Improve your performance with massage! It’s so often thought of as a luxury but slowly, massage is being recognised as an important part of athletic recovery and plays a major role in improving your performance. Here are a few reasons why.
We all look for that edge. Whether that’s using the latest compression gear, drinking electrolyte sports drinks, having ice baths or practicing meditation (Which are all good things to adopt.) We test our limits to the point of exhaustion only to do the same thing the session after.
Only in the last decade has massage come to the forefront of athletic performance. Attributed to recovery, it’s often we will see athletes come in once they have injured themselves or trying to prevent a niggle from turning into an injury. The great thing about massage is that it can and will enhance your performance. It reduces the heart rate and blood pressure, increases blood circulation and lymph flow, reduces muscle tension/spasm, improves range of motion, and helps relieve pain.
A variety of techniques will be used dependant on each individual’s situation. Cross-Fiber Massage Friction techniques create a stretching and broadening effect which help to reduce adhesions and to help create strong, flexible repair during the healing process.

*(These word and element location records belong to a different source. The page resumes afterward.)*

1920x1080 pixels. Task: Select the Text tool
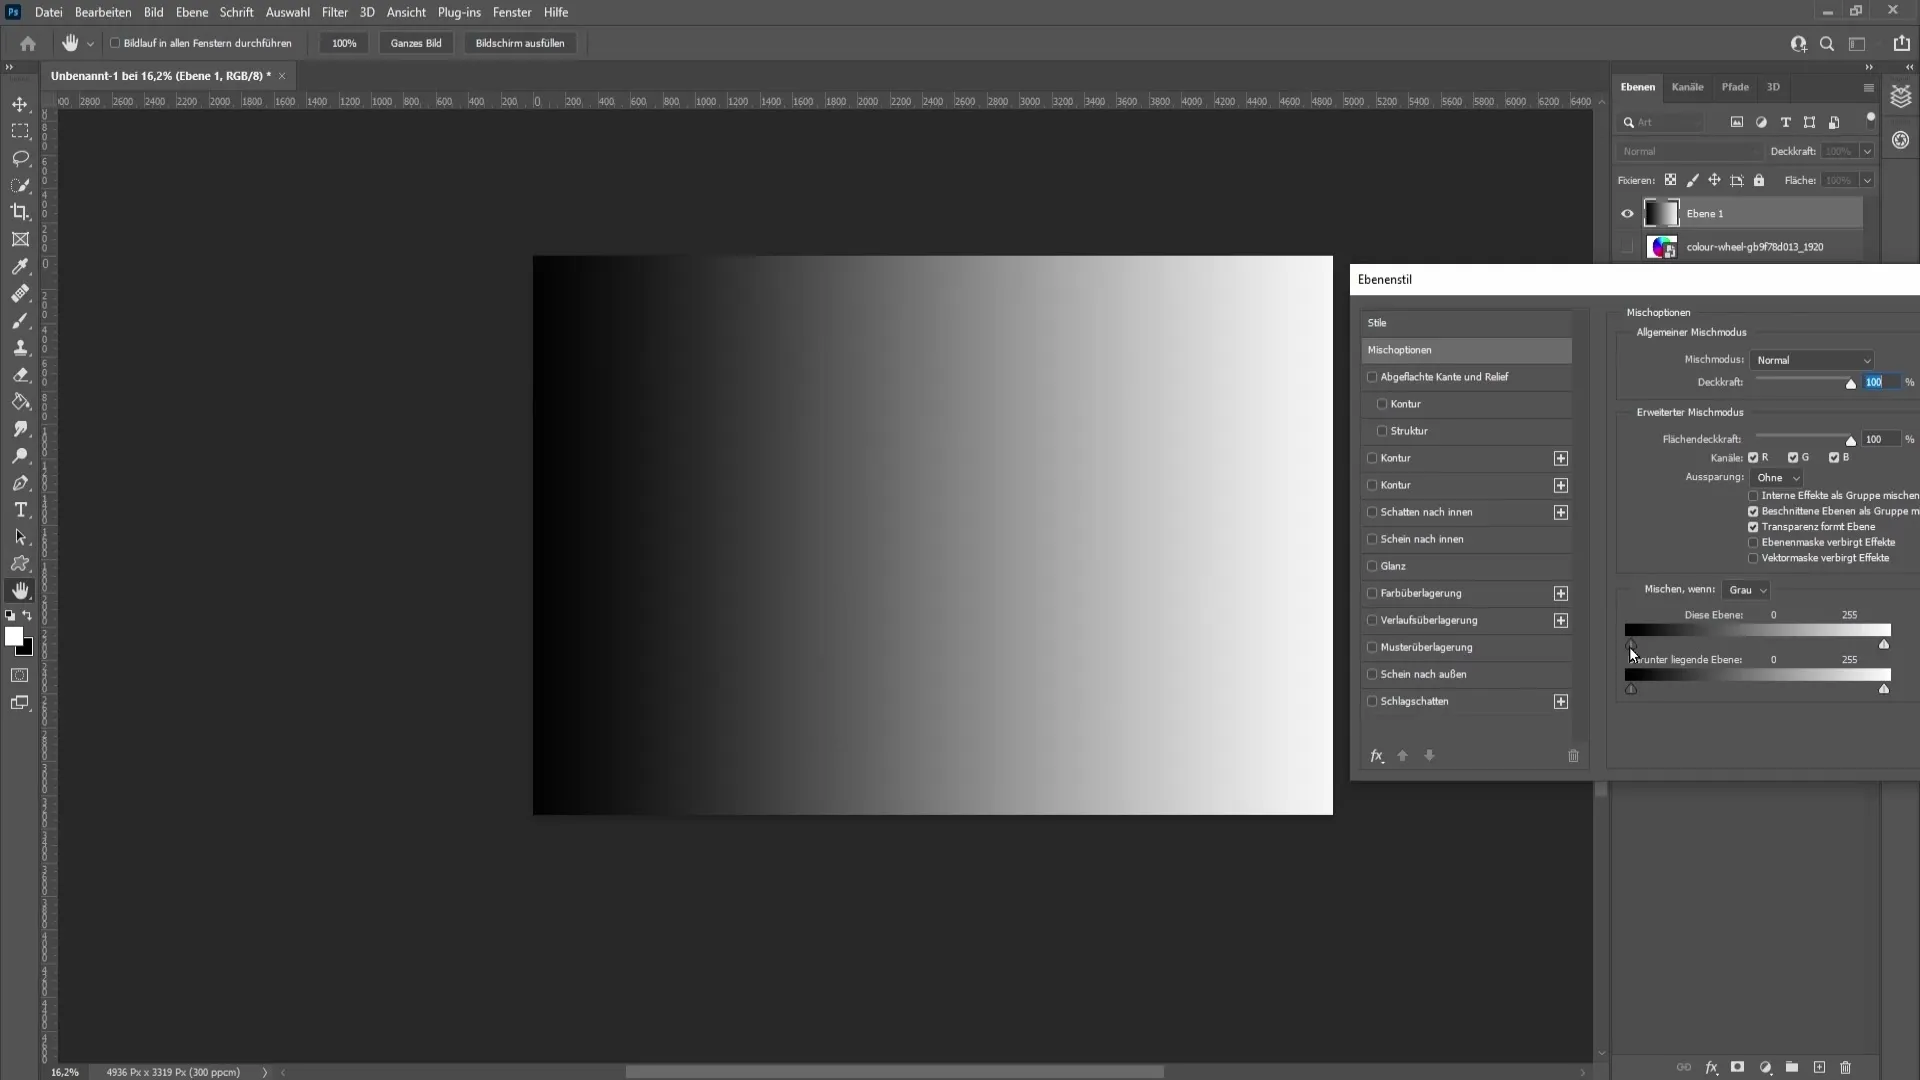(20, 509)
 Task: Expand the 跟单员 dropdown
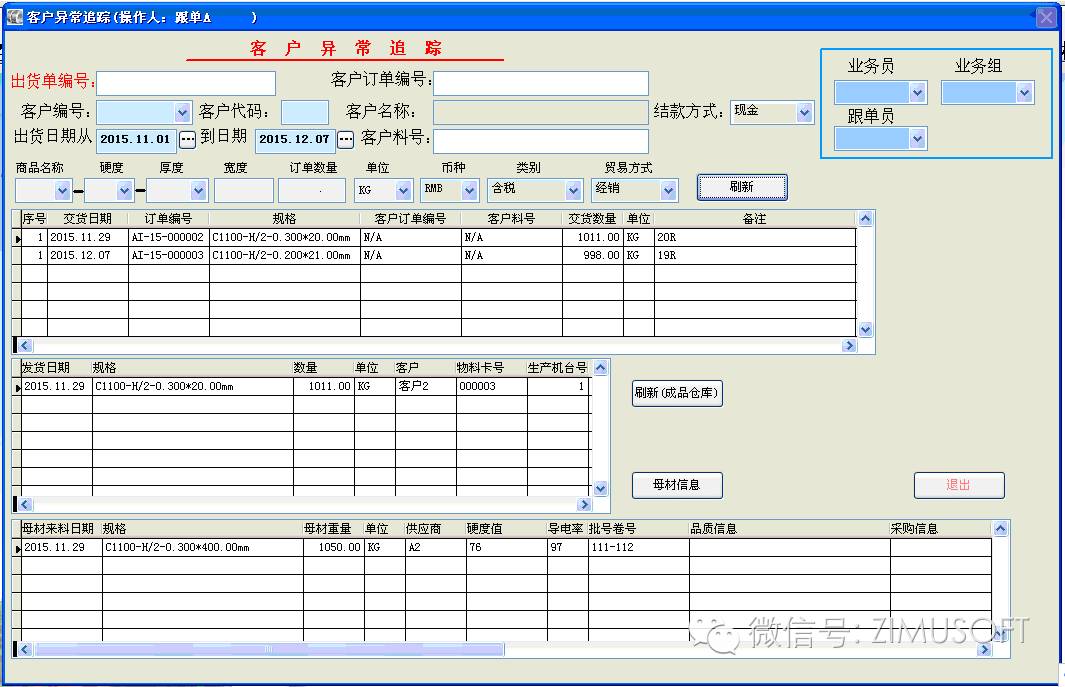[918, 140]
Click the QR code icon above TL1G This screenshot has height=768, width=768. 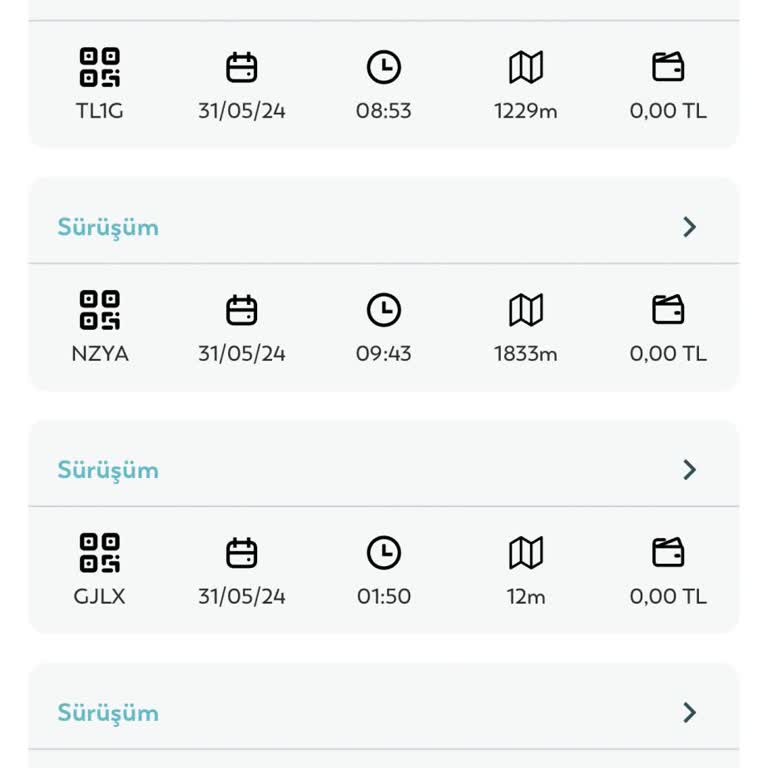pos(99,68)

Trigger Point Massage, which tends to be the most painful, reduces spasms within the muscle fibres and referred pain patterns. Trigger point techniques reduce the spasms and pain that occur both in the injured and “compensation” muscles. Compensation muscles being the ones that have to take extra load due to the spasm within the primary muscle. Here is an example of how trigger points can present. A common trigger point we see is one in the trapezius near the border of the scapula. This little trigger point is often the culprit for those nasty headaches after a long day at the computer desk. Left untreated, such trigger/tender points often lead to restricted and painful movement of entire body.

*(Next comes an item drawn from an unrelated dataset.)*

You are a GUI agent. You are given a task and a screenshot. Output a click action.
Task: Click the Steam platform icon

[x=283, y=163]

The most important thing to know is that you are unique. Your needs will be different to the people you train with. Make sure you communicate with your therapist what it is you are training for, the intensity of your training and most importantly when the event is.

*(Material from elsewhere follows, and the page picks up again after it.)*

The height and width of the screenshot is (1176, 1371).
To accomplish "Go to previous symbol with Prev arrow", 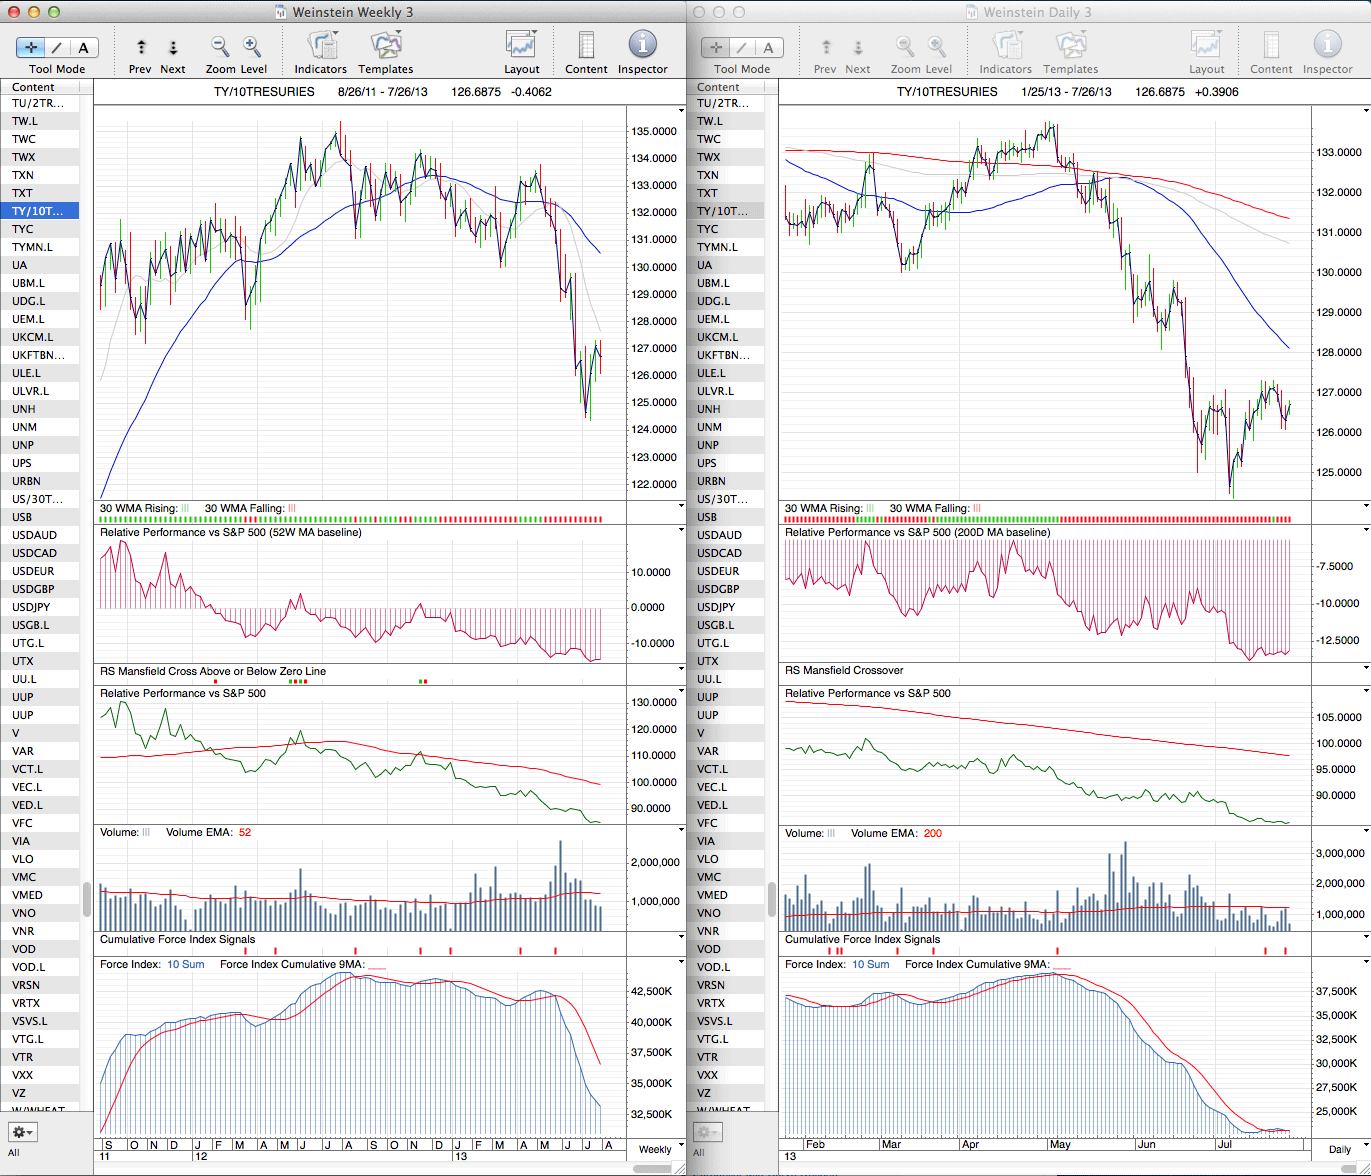I will coord(141,48).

There is no use in training for a marathon and getting a massage the week before the event and expecting to run a PB. Nor is it reasonable to expect massage to work the miracles of (what should be) a combination of recovery/performance enhancing methods such as stretching, foam rolling/spikey ball release, good nutrition and most importantly sleep! The overall objective of massage for recovery and enhanced performance, is determining the right maintenance program for each individual to reach optimal performance through injury-free training.